(Dataset entries)
________

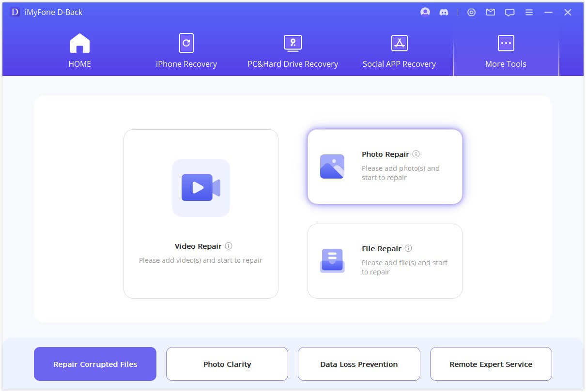The image size is (586, 392).
Task: Click the target settings icon in title bar
Action: click(471, 13)
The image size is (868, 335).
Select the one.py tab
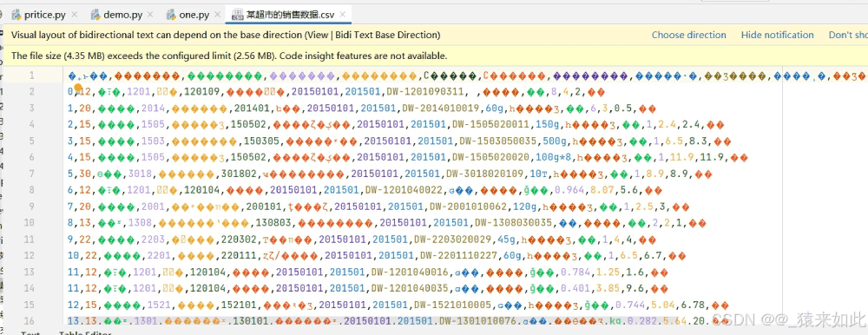coord(194,15)
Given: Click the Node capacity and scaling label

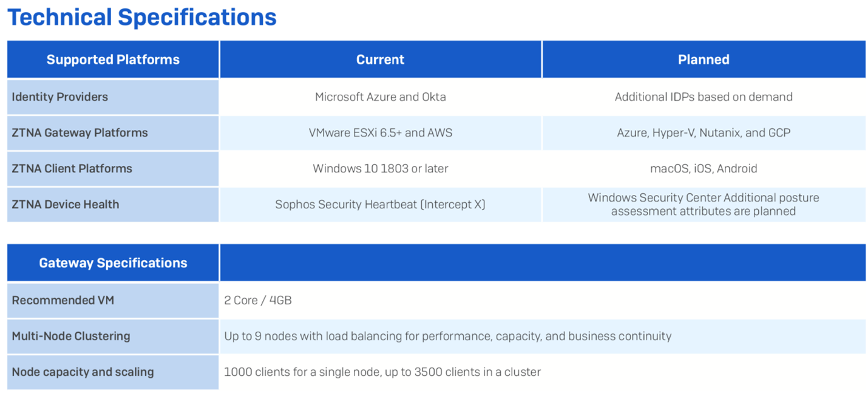Looking at the screenshot, I should 83,372.
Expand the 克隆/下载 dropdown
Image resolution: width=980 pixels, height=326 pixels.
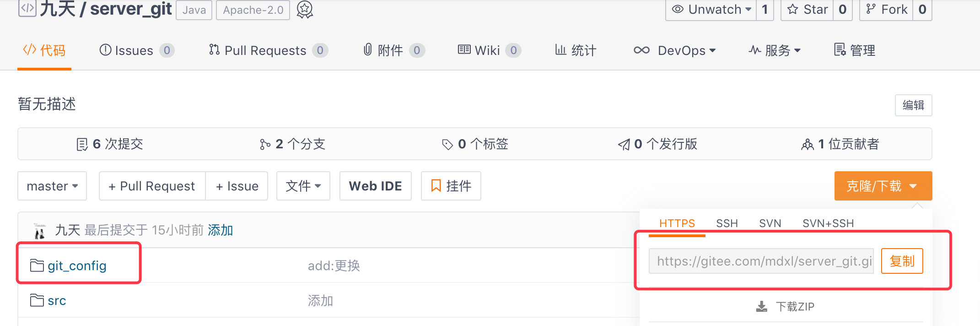click(x=883, y=186)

________

▸ WORK INSTRUCTIONS:
Pictures don't belong in the copy. Retype exactly the lines from the one with "Expand the 克隆/下载 dropdown" through the last line of the records.

▸ OUTPUT OF THE EXERCISE:
Expand the 克隆/下载 dropdown
Image resolution: width=980 pixels, height=326 pixels.
click(x=883, y=186)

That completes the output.